### Exercise inputs:
::::
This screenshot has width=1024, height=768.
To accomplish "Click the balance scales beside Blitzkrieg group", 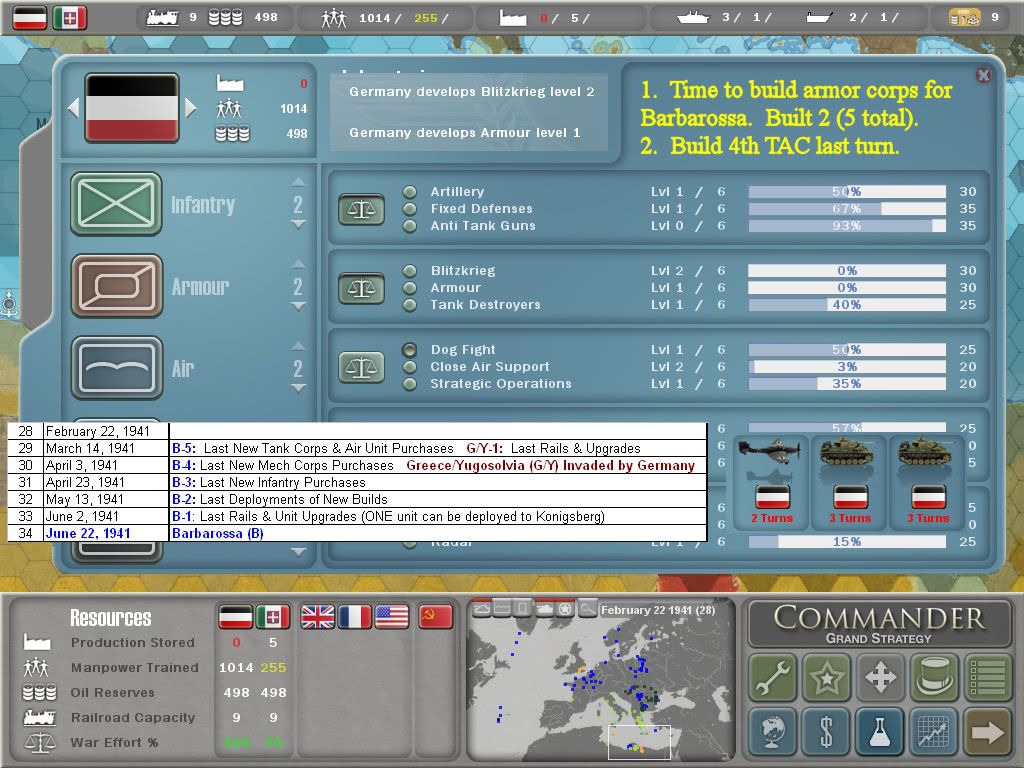I will (x=361, y=288).
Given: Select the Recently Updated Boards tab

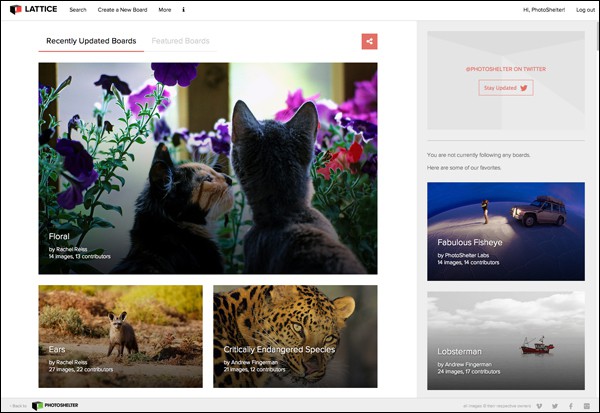Looking at the screenshot, I should (x=91, y=42).
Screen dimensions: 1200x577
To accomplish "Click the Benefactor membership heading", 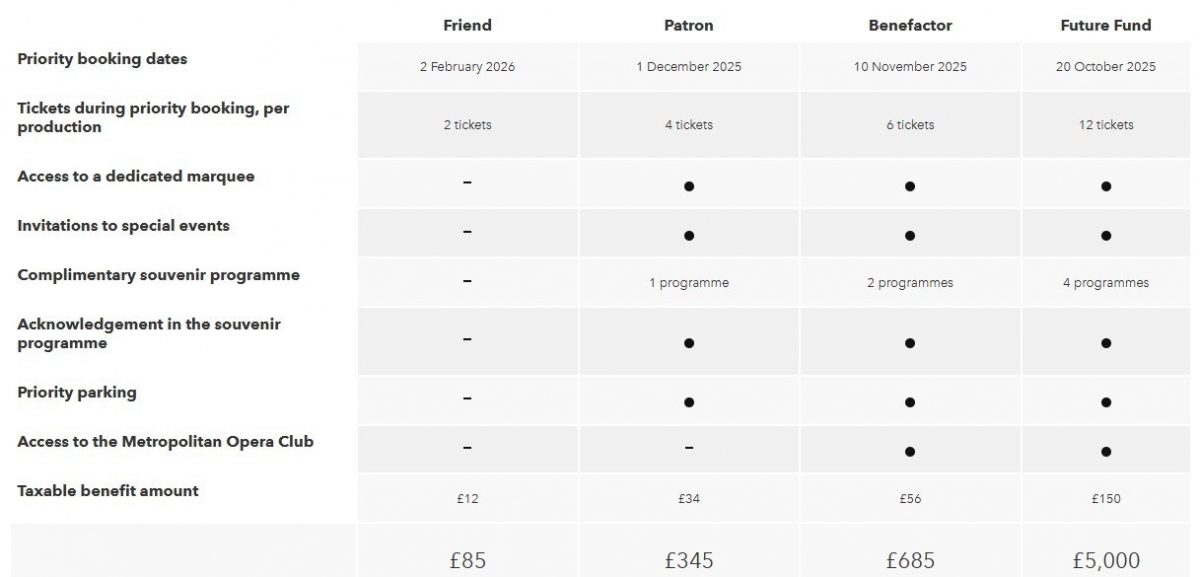I will click(910, 25).
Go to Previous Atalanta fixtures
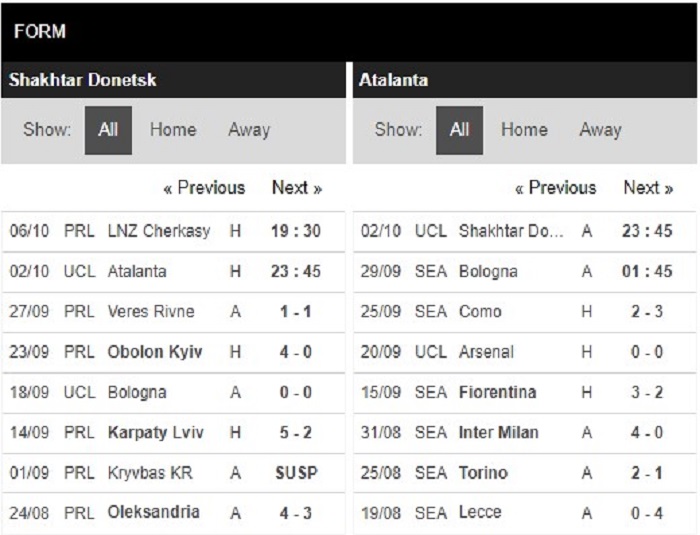Screen dimensions: 700x535 [x=555, y=188]
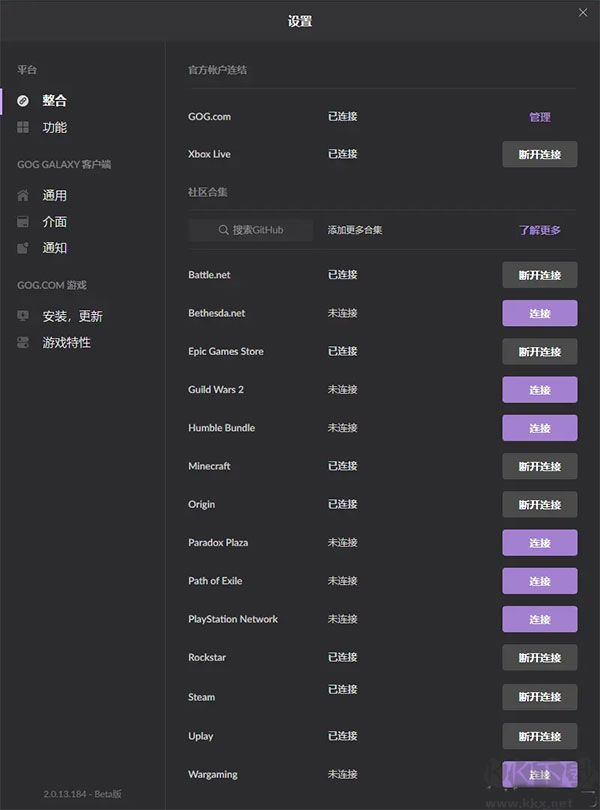Image resolution: width=600 pixels, height=810 pixels.
Task: Click the 游戏特性 icon in the sidebar
Action: click(x=22, y=343)
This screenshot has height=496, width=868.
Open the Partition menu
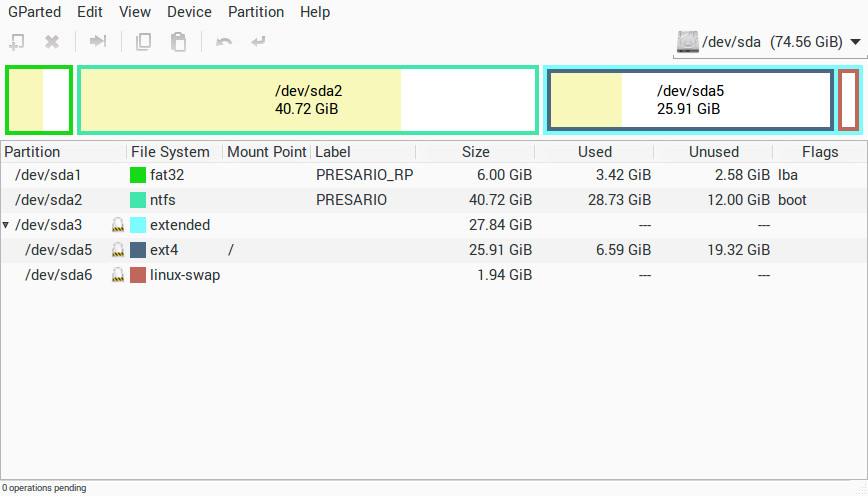pyautogui.click(x=255, y=12)
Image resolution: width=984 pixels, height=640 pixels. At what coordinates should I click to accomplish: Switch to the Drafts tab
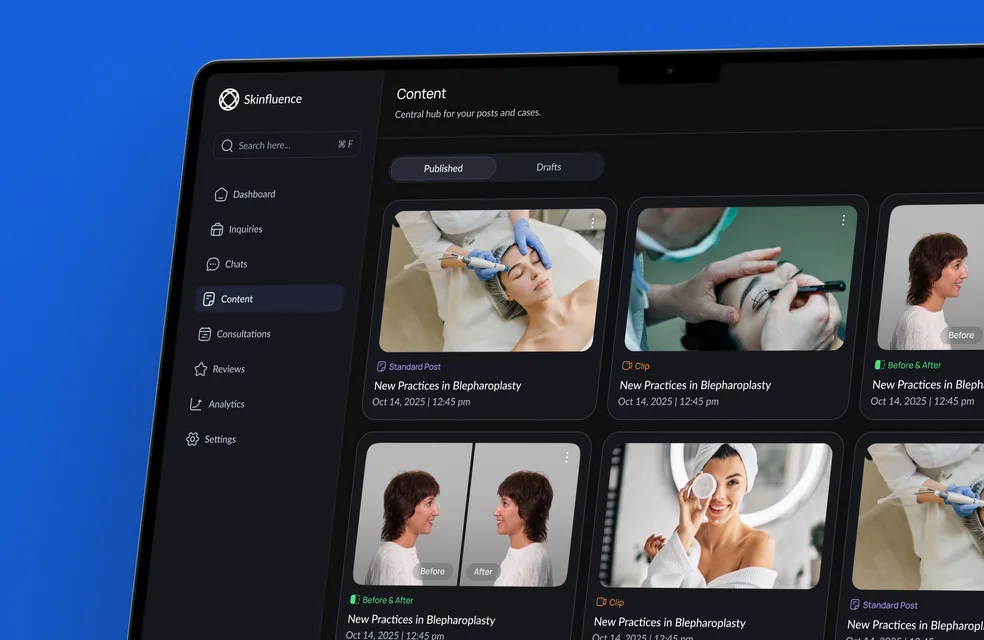point(548,167)
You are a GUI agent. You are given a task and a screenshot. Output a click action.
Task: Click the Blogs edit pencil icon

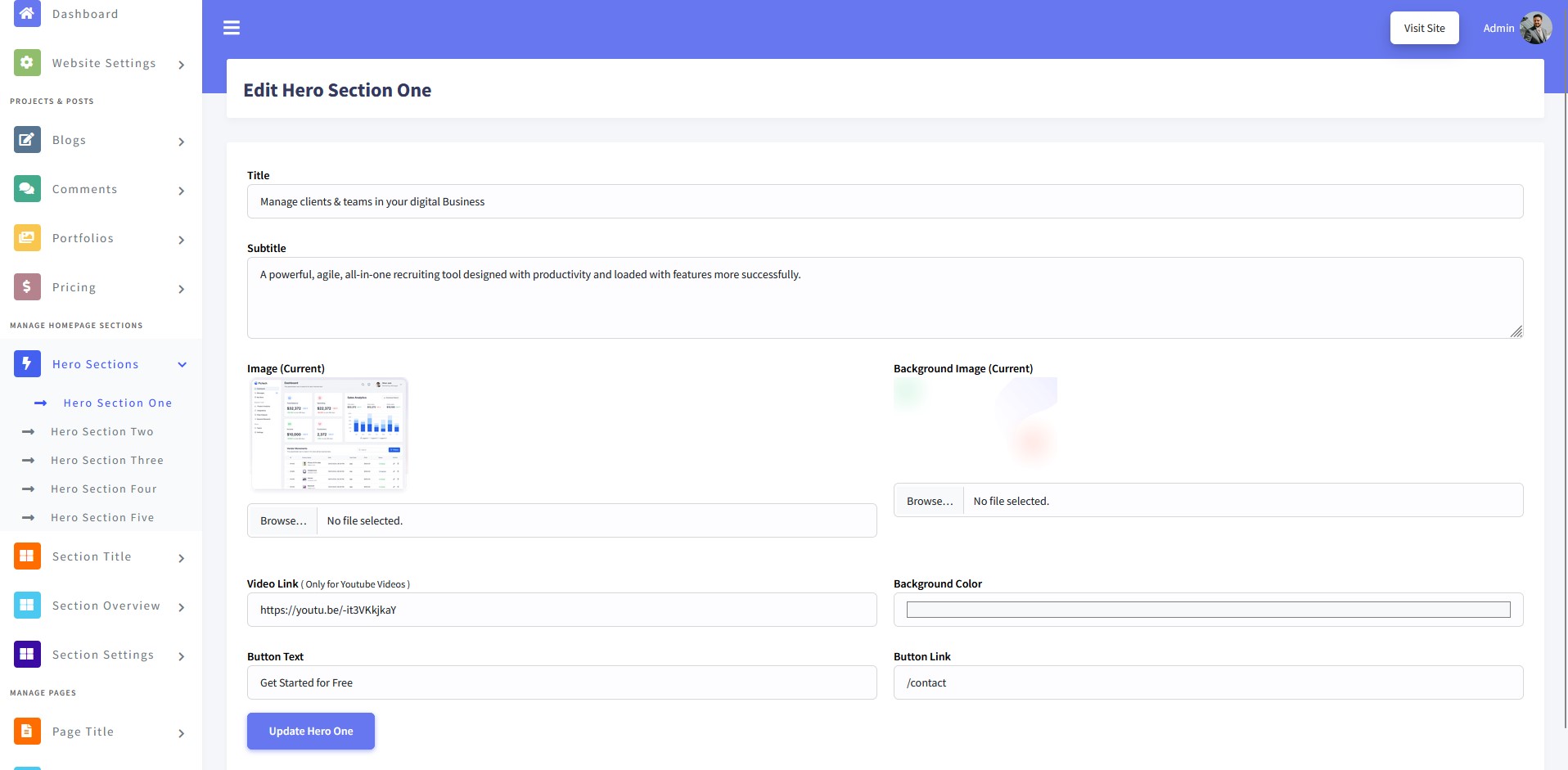pos(27,139)
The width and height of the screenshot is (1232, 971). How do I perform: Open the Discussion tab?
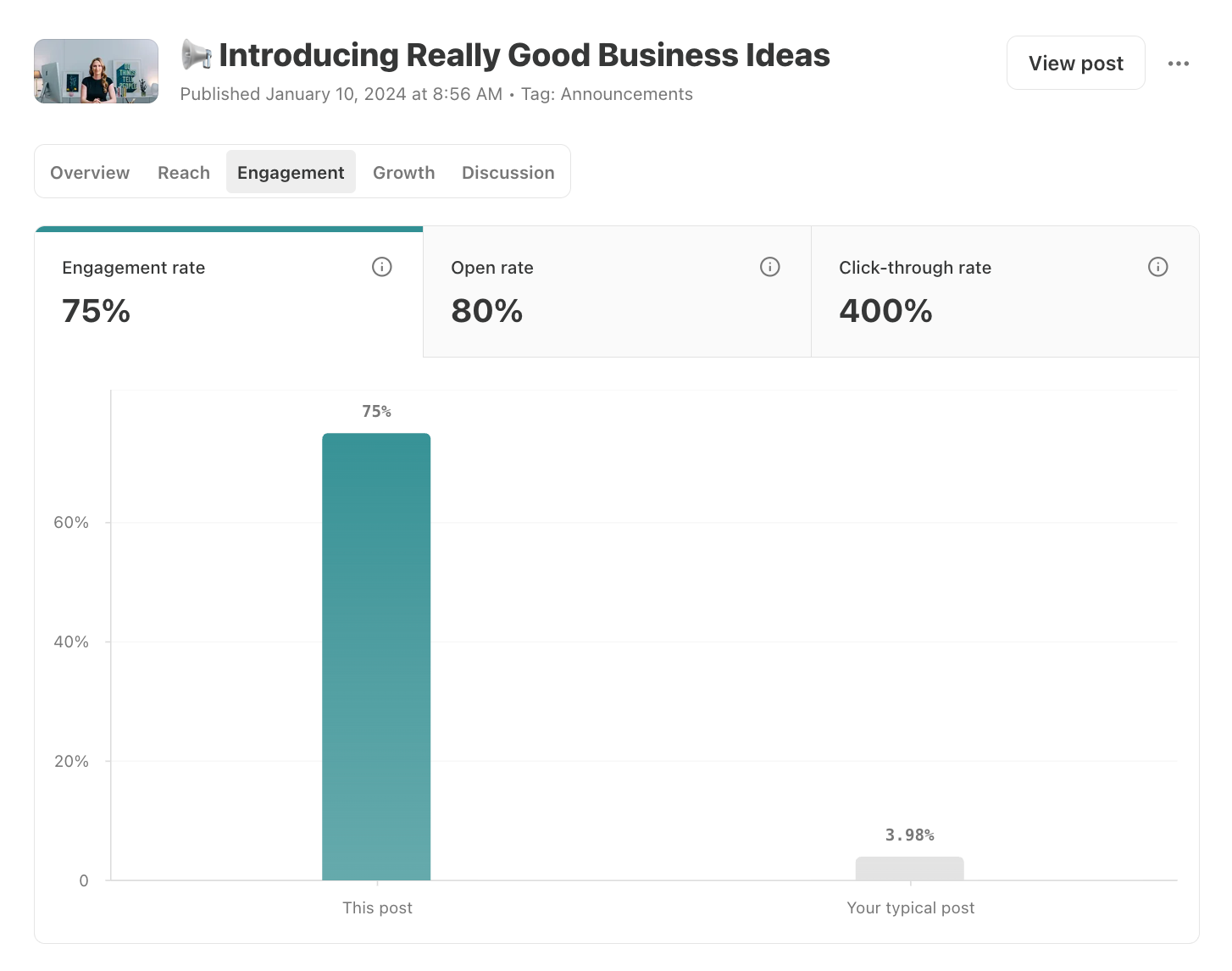pyautogui.click(x=508, y=172)
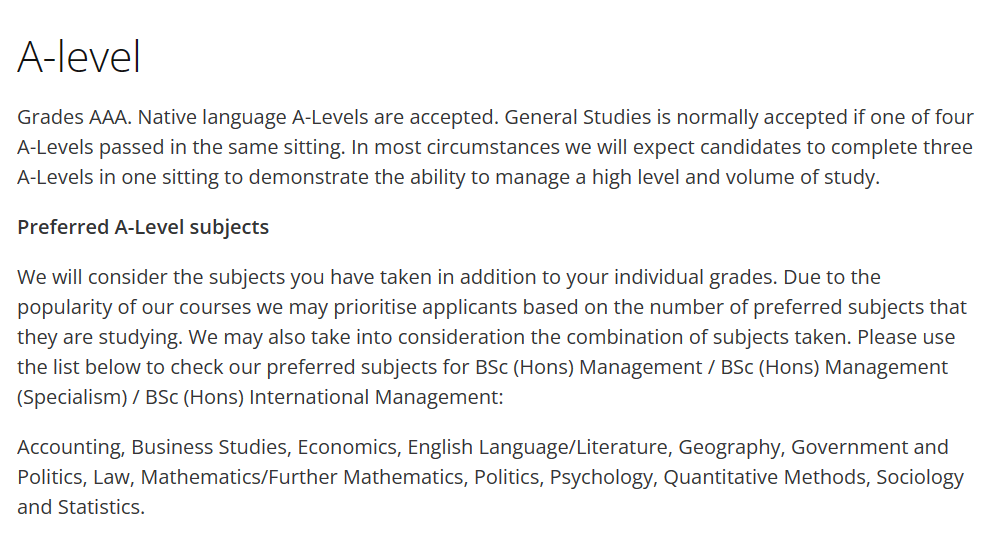The height and width of the screenshot is (538, 987).
Task: Click 'Business Studies' in the subject list
Action: [209, 447]
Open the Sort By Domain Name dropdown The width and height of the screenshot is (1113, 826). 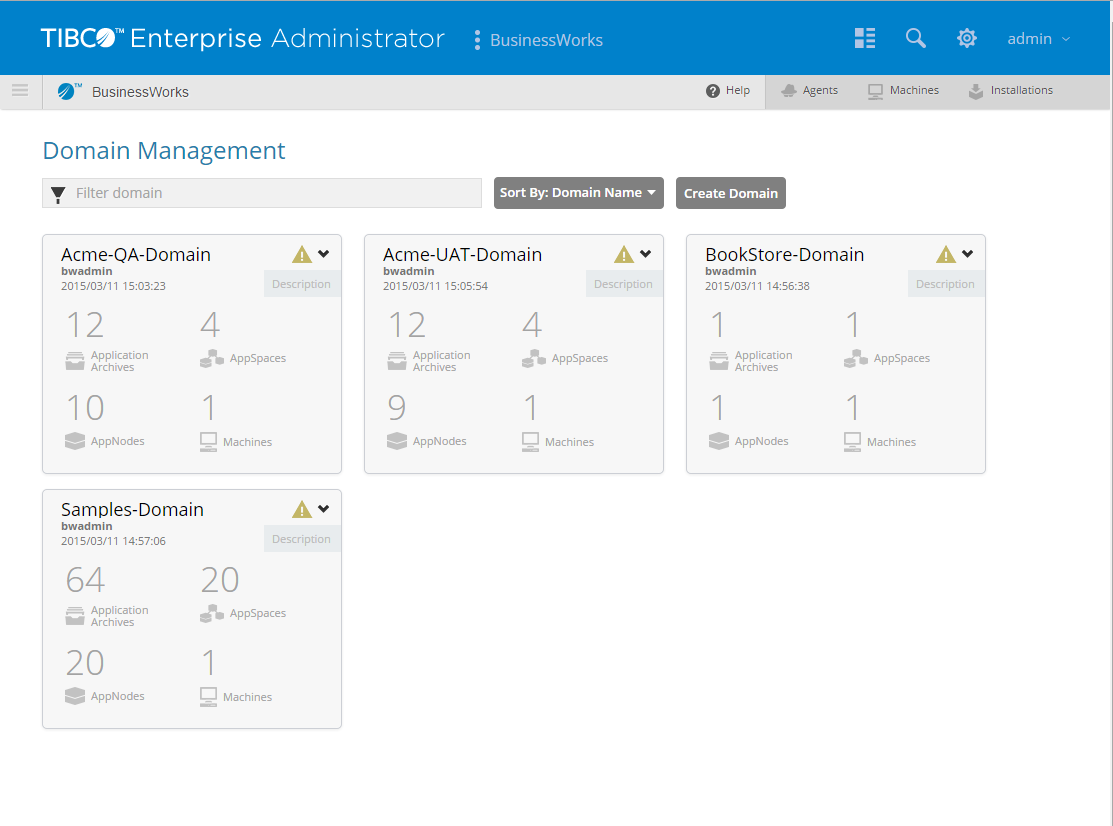[x=578, y=193]
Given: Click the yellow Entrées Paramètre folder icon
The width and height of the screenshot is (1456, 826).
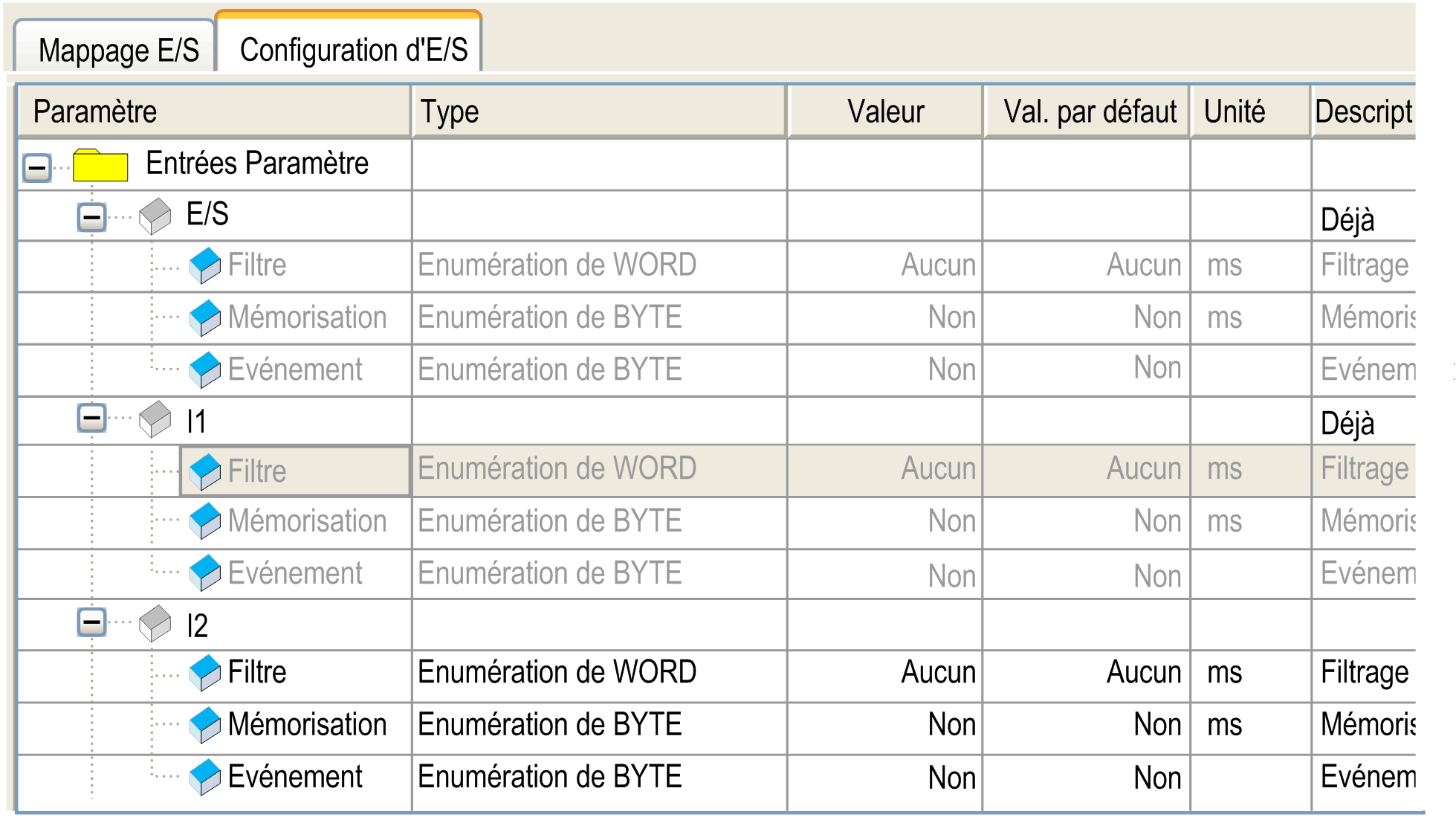Looking at the screenshot, I should [100, 165].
::::
### Activity:
Restate the lines above from the one containing "Go to Previous Atalanta fixtures" through the one containing "You are a GUI", inclusive, exactly and without pictures.

### Finished task:
Go to Previous Atalanta fixtures
Screen dimensions: 700x535 [x=555, y=188]
Image resolution: width=600 pixels, height=810 pixels.
Task: Click the 游戏特性 icon in the sidebar
Action: click(x=22, y=343)
This screenshot has height=496, width=868.
Open the Partition menu
pyautogui.click(x=255, y=12)
Image resolution: width=984 pixels, height=640 pixels. At what coordinates should I click to accomplish: Switch to the Drafts tab
point(548,167)
You are a GUI agent. You are given a task and a screenshot. Output a click action.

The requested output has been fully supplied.